In 1982, he competed in the Nationals in Dartmouth, NS where he won a gold medal in the Senior Men’s event, a standard that he has maintained ever since in his respective age category.
Soon after his first nationals, Ken found the perfect site for his dream of owning a man-made lake. The project was started on December 22nd, 1985 and was complete the following year just in time for the 1986 National Barefoot Championships. Shalom Park became Canada’s first man made, specific water sport facility, that has gone on to become the most prolific host site in Canadian towed water sports history. Ken and Shalom Park’s hosting legacy includes:
A world junior championship in 1996 with 34 participating countries;
- Three international competitions, 1992, 1993 and 1994
- No less than 13 different national championships:
- Canadian Water Ski Championships 6 times (awarded 2009, 2002, 1997, 1994, 1993, 1989);
- Canadian Wakeboard Championships 3 times (2010, 2006, 1997);
- Canadian Barefoot Water Ski Championships 6 times (2007, 2003, 1997, 1992, 1990, 1986);
- Canadian Adaptive (Disabled) Water Ski Championships 1 time (2009);
- 14 Alberta Provincial Championships in the sport’s different disciplines since 1989
- 119 local competitions in the sport’s different disciplines since 1989;
In 1986, Ken started hosting events called “Recreational Water Ski Championships.” By setting a narrower line of buoys, it was possible for a recreational level of skier to succeed in maneuvering around the buoys and become interested in advancing in the sport. This led to a great surge in skiers around the province.
Never forgetting about youth, in 1987, Ken started a program called “New Kids on the Water.” This program was designed for children between the ages of 5 and 12 to learn to ski in a safe and controlled environment. It is still running today and has taught over 1500 children over the years. Being the thoughtful and generous man he is, Ken started another event in 2011 called “Honour Day.” He invited the Military from Namao to come and use the water ski facilities for the day. He also provided a climbing wall, blow up playground, and face painting for the children. He offered them a BBQ lunch as well as a roast beef dinner to show them how much their dedication to serving our country was appreciated.
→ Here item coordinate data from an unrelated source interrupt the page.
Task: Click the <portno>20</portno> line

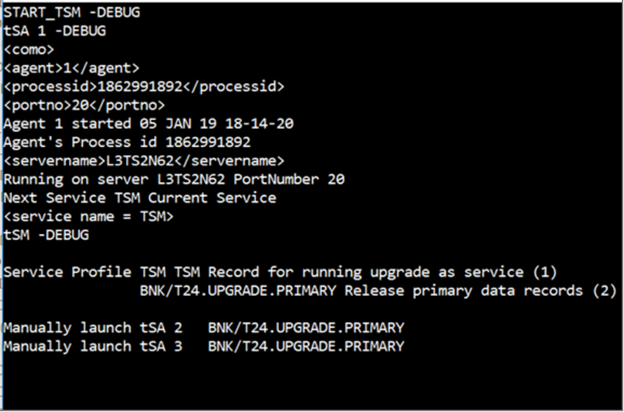Action: [x=84, y=104]
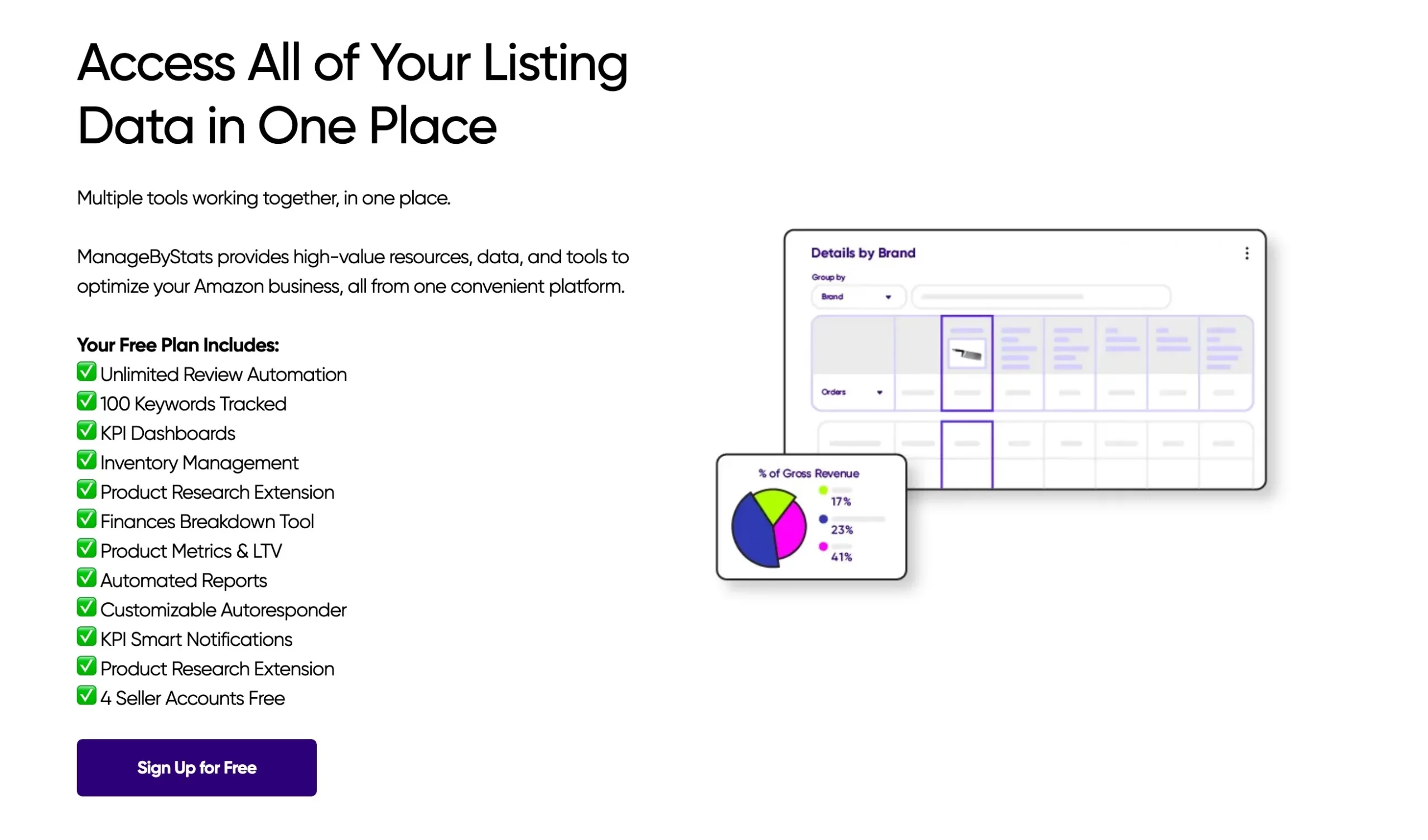The image size is (1428, 840).
Task: Click the Sign Up for Free button
Action: coord(196,767)
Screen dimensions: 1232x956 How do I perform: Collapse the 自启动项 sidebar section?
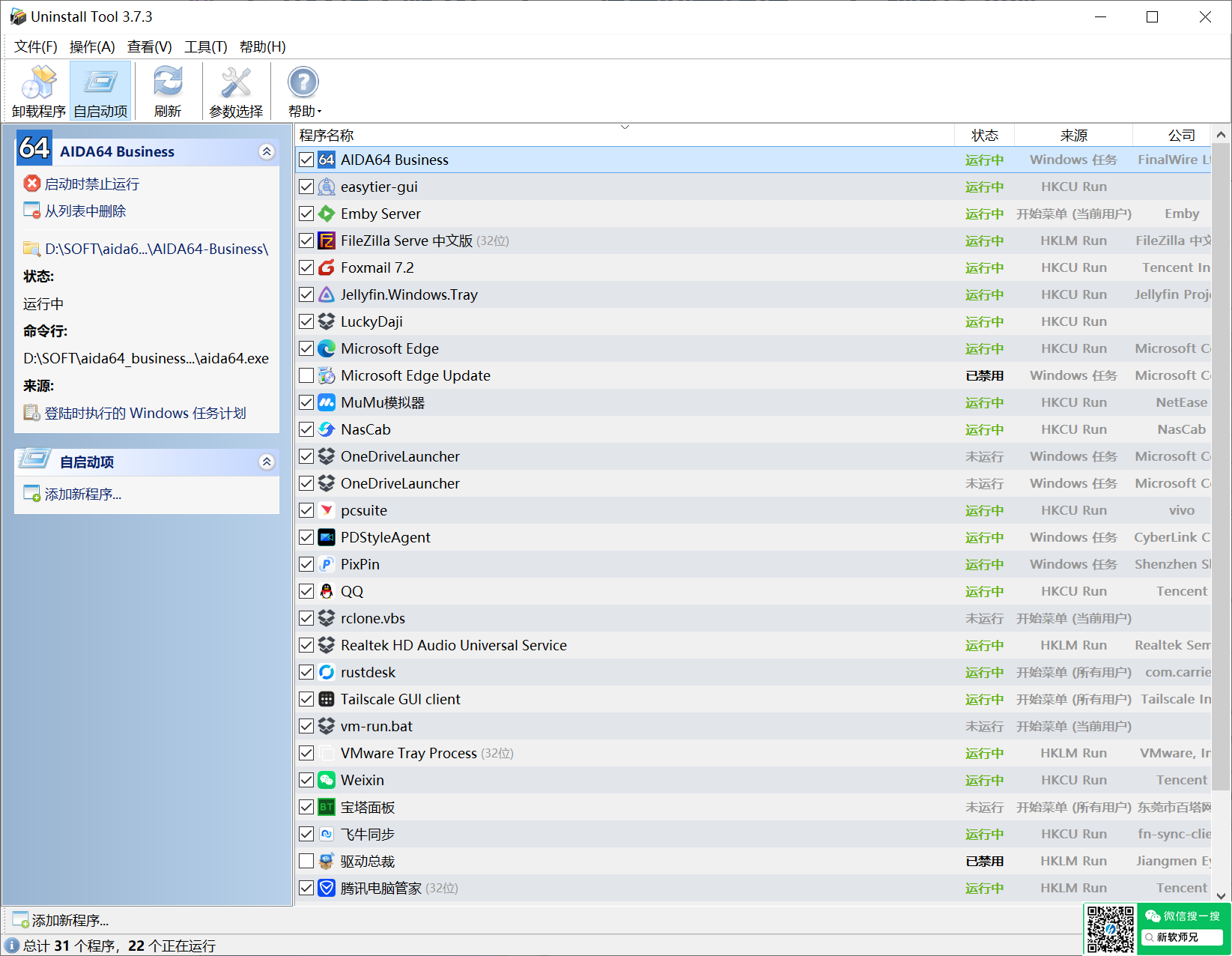tap(267, 462)
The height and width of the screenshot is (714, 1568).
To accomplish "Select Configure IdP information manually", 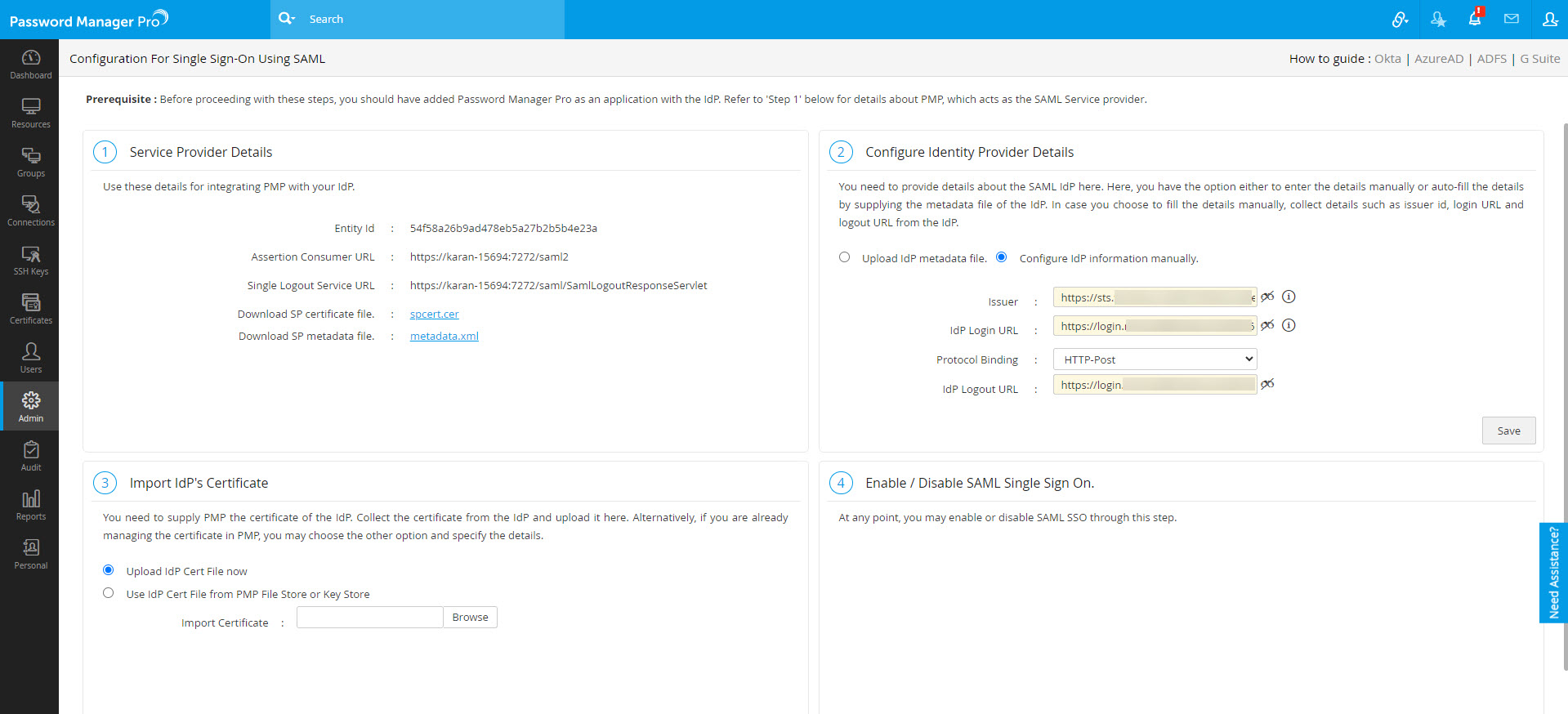I will [1001, 257].
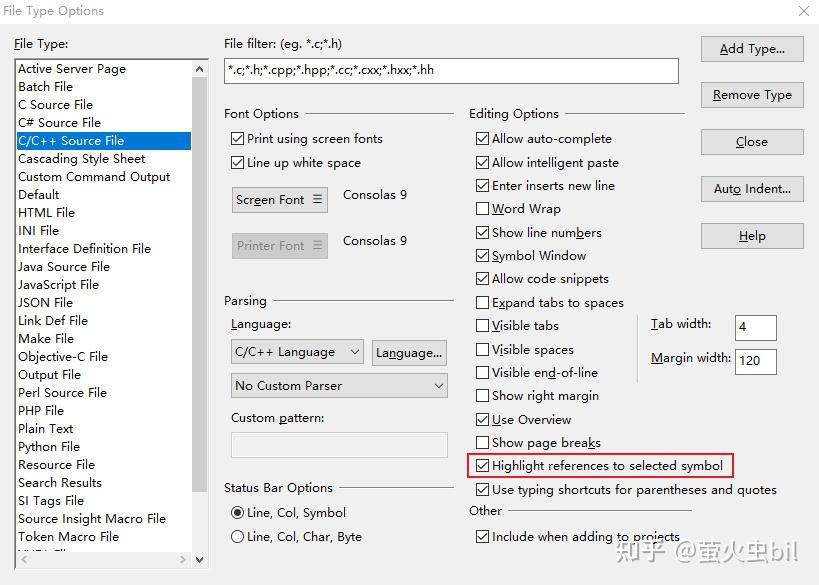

Ken further helped build the sport of water skiing by developing methods to enhance the ease of the sport. He is the first known person to use cylinders as boat guides in the slalom course, which resulted in a rule change to allow for the smaller diameter guides. He also designed a portable slalom course that uses brace lines to hold the buoys in place. This system proved to be record capable. His design for a ski jump was approved for the IWSF at their congress in 1993.
Ken also developed an automated time of use meter so that skiers could be assured of paying only for the time a boat was in use. He was also a 15 year+ Correct Craft dealer and sponsorship supporter of Water Ski and Wakeboard Canada, as well as the Alberta association.Ken Nelson has been a much-needed dreamer, innovator, giver and supporter and one of this sport’s recognized Pioneers.